(Material for this task begins)

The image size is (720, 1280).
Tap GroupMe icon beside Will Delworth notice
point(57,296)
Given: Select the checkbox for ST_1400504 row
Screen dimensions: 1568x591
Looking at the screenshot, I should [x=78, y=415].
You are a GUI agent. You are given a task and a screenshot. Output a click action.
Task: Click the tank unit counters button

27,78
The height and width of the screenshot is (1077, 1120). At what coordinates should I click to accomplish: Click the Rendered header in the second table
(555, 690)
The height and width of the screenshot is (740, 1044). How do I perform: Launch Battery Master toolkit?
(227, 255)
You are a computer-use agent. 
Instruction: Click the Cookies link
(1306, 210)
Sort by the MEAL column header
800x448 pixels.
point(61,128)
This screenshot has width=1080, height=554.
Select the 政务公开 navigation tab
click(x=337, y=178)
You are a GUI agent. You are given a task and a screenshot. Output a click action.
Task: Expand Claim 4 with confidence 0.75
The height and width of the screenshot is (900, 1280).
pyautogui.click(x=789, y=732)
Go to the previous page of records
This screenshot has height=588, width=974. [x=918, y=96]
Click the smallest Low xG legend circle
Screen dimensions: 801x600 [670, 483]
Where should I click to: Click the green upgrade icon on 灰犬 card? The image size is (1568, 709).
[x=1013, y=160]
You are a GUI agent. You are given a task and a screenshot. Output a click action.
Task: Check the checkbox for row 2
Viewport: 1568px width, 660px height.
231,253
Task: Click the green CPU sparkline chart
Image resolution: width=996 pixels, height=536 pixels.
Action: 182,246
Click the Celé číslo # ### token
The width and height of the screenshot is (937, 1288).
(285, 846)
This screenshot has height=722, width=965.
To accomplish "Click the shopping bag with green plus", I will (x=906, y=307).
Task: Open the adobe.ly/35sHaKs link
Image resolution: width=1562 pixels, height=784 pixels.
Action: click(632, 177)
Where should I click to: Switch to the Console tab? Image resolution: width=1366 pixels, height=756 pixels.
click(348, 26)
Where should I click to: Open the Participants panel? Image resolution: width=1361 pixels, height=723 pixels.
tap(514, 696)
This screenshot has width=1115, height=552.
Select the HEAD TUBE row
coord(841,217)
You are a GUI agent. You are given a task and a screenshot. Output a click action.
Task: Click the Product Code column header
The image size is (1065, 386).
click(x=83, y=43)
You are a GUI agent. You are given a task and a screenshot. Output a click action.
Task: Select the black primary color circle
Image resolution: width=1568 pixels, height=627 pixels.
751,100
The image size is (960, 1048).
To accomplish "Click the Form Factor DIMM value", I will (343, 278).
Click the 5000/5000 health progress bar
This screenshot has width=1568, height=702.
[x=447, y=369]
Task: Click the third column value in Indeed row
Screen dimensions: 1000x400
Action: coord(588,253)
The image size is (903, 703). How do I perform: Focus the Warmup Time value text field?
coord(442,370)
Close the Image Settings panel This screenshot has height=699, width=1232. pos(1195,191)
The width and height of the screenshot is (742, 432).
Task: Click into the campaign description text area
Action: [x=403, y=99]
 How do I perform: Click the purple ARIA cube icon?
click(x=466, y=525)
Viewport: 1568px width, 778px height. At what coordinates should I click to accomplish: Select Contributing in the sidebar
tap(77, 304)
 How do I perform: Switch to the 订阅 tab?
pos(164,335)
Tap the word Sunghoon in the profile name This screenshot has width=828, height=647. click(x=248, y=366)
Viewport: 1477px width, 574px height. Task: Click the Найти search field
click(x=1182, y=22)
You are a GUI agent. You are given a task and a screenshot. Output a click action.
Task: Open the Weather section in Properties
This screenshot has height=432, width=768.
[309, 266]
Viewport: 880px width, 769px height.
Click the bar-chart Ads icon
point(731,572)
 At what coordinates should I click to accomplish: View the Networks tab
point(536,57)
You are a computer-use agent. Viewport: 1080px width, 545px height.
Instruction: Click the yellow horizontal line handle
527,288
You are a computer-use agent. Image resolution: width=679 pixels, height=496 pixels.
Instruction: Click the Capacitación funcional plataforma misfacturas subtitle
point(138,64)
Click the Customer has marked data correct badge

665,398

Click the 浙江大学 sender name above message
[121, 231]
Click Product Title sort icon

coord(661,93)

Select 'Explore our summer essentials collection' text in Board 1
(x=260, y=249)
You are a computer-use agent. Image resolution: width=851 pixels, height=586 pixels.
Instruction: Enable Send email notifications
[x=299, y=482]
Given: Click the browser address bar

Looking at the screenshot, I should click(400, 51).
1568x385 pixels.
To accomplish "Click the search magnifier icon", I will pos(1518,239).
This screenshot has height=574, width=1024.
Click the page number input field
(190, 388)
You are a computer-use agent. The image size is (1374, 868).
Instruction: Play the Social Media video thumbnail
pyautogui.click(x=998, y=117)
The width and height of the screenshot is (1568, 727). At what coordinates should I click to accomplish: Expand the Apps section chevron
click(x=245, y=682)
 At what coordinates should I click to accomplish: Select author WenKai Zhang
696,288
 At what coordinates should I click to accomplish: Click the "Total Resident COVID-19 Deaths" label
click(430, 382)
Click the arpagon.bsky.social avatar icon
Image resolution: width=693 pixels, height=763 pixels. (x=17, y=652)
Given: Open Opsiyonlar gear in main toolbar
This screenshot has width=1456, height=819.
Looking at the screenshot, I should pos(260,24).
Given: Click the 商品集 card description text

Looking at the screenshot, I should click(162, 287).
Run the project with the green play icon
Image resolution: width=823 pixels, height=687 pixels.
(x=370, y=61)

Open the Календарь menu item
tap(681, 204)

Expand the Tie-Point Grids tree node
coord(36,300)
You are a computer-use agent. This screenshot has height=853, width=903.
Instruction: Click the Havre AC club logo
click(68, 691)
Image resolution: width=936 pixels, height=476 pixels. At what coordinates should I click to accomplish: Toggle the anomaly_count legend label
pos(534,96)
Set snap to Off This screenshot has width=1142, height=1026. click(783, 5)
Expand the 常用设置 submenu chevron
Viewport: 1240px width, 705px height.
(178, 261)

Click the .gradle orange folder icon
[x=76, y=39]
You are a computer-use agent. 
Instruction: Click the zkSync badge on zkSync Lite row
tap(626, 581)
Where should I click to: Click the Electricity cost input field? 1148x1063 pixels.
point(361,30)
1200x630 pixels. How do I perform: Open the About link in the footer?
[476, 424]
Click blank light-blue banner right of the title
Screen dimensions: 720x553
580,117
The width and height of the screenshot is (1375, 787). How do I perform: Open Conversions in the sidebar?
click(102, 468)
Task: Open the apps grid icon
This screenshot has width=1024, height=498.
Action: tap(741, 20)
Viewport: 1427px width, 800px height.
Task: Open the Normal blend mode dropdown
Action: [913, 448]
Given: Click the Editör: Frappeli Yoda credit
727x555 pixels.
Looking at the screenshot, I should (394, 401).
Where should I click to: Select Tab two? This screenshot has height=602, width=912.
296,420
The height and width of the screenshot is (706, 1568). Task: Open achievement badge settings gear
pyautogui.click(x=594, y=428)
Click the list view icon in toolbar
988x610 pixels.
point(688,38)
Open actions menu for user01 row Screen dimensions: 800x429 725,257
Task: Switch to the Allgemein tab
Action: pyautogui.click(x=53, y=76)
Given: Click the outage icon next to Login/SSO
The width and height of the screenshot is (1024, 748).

(Material for this task ends)

• _What to work on_:
All lines of the data above must be repeated exactly.

• _Problem solution_:
The image size is (720, 1280).
Tap GroupMe icon beside Will Delworth notice
point(57,296)
Given: Select the checkbox for ST_1400504 row
Screen dimensions: 1568x591
Looking at the screenshot, I should [x=78, y=415].
You are a GUI agent. You are given a task and a screenshot. Output a click action.
Task: Click the tank unit counters button

27,78
The height and width of the screenshot is (1077, 1120). At what coordinates should I click to accomplish: Click the Rendered header in the second table
(555, 690)
The height and width of the screenshot is (740, 1044). How do I perform: Launch Battery Master toolkit?
(227, 255)
You are a computer-use agent. 
Instruction: Click the Cookies link
(1306, 210)
Sort by the MEAL column header
800x448 pixels.
point(61,128)
This screenshot has width=1080, height=554.
Select the 政务公开 navigation tab
click(x=337, y=178)
You are a GUI agent. You are given a task and a screenshot. Output a click action.
Task: Expand Claim 4 with confidence 0.75
The height and width of the screenshot is (900, 1280).
pyautogui.click(x=789, y=732)
Go to the previous page of records
This screenshot has height=588, width=974. [x=918, y=96]
Click the smallest Low xG legend circle
Screen dimensions: 801x600 [670, 483]
Where should I click to: Click the green upgrade icon on 灰犬 card? The image size is (1568, 709).
[x=1013, y=160]
You are a GUI agent. You are given a task and a screenshot. Output a click action.
Task: Check the checkbox for row 2
Viewport: 1568px width, 660px height.
231,253
Task: Click the green CPU sparkline chart
Image resolution: width=996 pixels, height=536 pixels.
Action: 182,246
Click the Celé číslo # ### token
The width and height of the screenshot is (937, 1288).
(285, 846)
This screenshot has height=722, width=965.
To accomplish "Click the shopping bag with green plus", I will (x=906, y=307).
Task: Open the adobe.ly/35sHaKs link
Image resolution: width=1562 pixels, height=784 pixels.
Action: click(632, 177)
Where should I click to: Switch to the Console tab? Image resolution: width=1366 pixels, height=756 pixels.
click(348, 26)
Where should I click to: Open the Participants panel? Image resolution: width=1361 pixels, height=723 pixels.
tap(514, 696)
This screenshot has width=1115, height=552.
Select the HEAD TUBE row
coord(841,217)
You are a GUI agent. You are given a task and a screenshot. Output a click action.
Task: Click the Product Code column header
The image size is (1065, 386).
click(x=83, y=43)
You are a GUI agent. You are given a task and a screenshot. Output a click action.
Task: Select the black primary color circle
Image resolution: width=1568 pixels, height=627 pixels.
751,100
The image size is (960, 1048).
To accomplish "Click the Form Factor DIMM value", I will (343, 278).
Click the 5000/5000 health progress bar
This screenshot has width=1568, height=702.
[x=447, y=369]
Task: Click the third column value in Indeed row
Screen dimensions: 1000x400
Action: coord(588,253)
The image size is (903, 703). How do I perform: Focus the Warmup Time value text field?
coord(442,370)
Close the Image Settings panel This screenshot has height=699, width=1232. pos(1195,191)
The width and height of the screenshot is (742, 432).
Task: Click into the campaign description text area
Action: [x=403, y=99]
 How do I perform: Click the purple ARIA cube icon?
click(x=466, y=525)
Viewport: 1568px width, 778px height. At what coordinates should I click to accomplish: Select Contributing in the sidebar
tap(77, 304)
 How do I perform: Switch to the 订阅 tab?
pos(164,335)
Tap the word Sunghoon in the profile name This screenshot has width=828, height=647. click(x=248, y=366)
Viewport: 1477px width, 574px height. Task: Click the Найти search field
click(x=1182, y=22)
You are a GUI agent. You are given a task and a screenshot. Output a click action.
Task: Open the Weather section in Properties
This screenshot has height=432, width=768.
[309, 266]
Viewport: 880px width, 769px height.
Click the bar-chart Ads icon
point(731,572)
 At what coordinates should I click to accomplish: View the Networks tab
point(536,57)
You are a computer-use agent. Viewport: 1080px width, 545px height.
Instruction: Click the yellow horizontal line handle
527,288
You are a computer-use agent. Image resolution: width=679 pixels, height=496 pixels.
Instruction: Click the Capacitación funcional plataforma misfacturas subtitle
point(138,64)
Click the Customer has marked data correct badge

665,398

Click the 浙江大学 sender name above message
[121, 231]
Click Product Title sort icon

coord(661,93)

Select 'Explore our summer essentials collection' text in Board 1
(x=260, y=249)
You are a computer-use agent. Image resolution: width=851 pixels, height=586 pixels.
Instruction: Enable Send email notifications
[x=299, y=482]
Given: Click the browser address bar

Looking at the screenshot, I should click(400, 51).
1568x385 pixels.
To accomplish "Click the search magnifier icon", I will pos(1518,239).
This screenshot has height=574, width=1024.
Click the page number input field
(190, 388)
You are a computer-use agent. The image size is (1374, 868).
Instruction: Play the Social Media video thumbnail
pyautogui.click(x=998, y=117)
The width and height of the screenshot is (1568, 727). At what coordinates should I click to accomplish: Expand the Apps section chevron
click(x=245, y=682)
 At what coordinates should I click to accomplish: Select author WenKai Zhang
696,288
 At what coordinates should I click to accomplish: Click the "Total Resident COVID-19 Deaths" label
click(430, 382)
Click the arpagon.bsky.social avatar icon
Image resolution: width=693 pixels, height=763 pixels. (x=17, y=652)
Given: Open Opsiyonlar gear in main toolbar
This screenshot has width=1456, height=819.
Looking at the screenshot, I should pos(260,24).
Given: Click the 商品集 card description text

Looking at the screenshot, I should click(162, 287).
Run the project with the green play icon
Image resolution: width=823 pixels, height=687 pixels.
(x=370, y=61)

Open the Календарь menu item
tap(681, 204)

Expand the Tie-Point Grids tree node
coord(36,300)
You are a computer-use agent. This screenshot has height=853, width=903.
Instruction: Click the Havre AC club logo
click(68, 691)
Image resolution: width=936 pixels, height=476 pixels. At what coordinates should I click to accomplish: Toggle the anomaly_count legend label
pos(534,96)
Set snap to Off This screenshot has width=1142, height=1026. click(783, 5)
Expand the 常用设置 submenu chevron
Viewport: 1240px width, 705px height.
(178, 261)

Click the .gradle orange folder icon
[x=76, y=39]
You are a computer-use agent. 
Instruction: Click the zkSync badge on zkSync Lite row
tap(626, 581)
Where should I click to: Click the Electricity cost input field? 1148x1063 pixels.
point(361,30)
1200x630 pixels. How do I perform: Open the About link in the footer?
[476, 424]
Click blank light-blue banner right of the title
Screen dimensions: 720x553
580,117
The width and height of the screenshot is (1375, 787). How do I perform: Open Conversions in the sidebar?
click(102, 468)
Task: Open the apps grid icon
This screenshot has width=1024, height=498.
Action: tap(741, 20)
Viewport: 1427px width, 800px height.
Task: Open the Normal blend mode dropdown
Action: [913, 448]
Given: Click the Editör: Frappeli Yoda credit
727x555 pixels.
Looking at the screenshot, I should (394, 401).
Where should I click to: Select Tab two? This screenshot has height=602, width=912.
296,420
The height and width of the screenshot is (706, 1568). Task: Open achievement badge settings gear
pyautogui.click(x=594, y=428)
Click the list view icon in toolbar
988x610 pixels.
point(688,38)
Open actions menu for user01 row Screen dimensions: 800x429 725,257
Task: Switch to the Allgemein tab
Action: pyautogui.click(x=53, y=76)
Given: Click the outage icon next to Login/SSO
The width and height of the screenshot is (1024, 748).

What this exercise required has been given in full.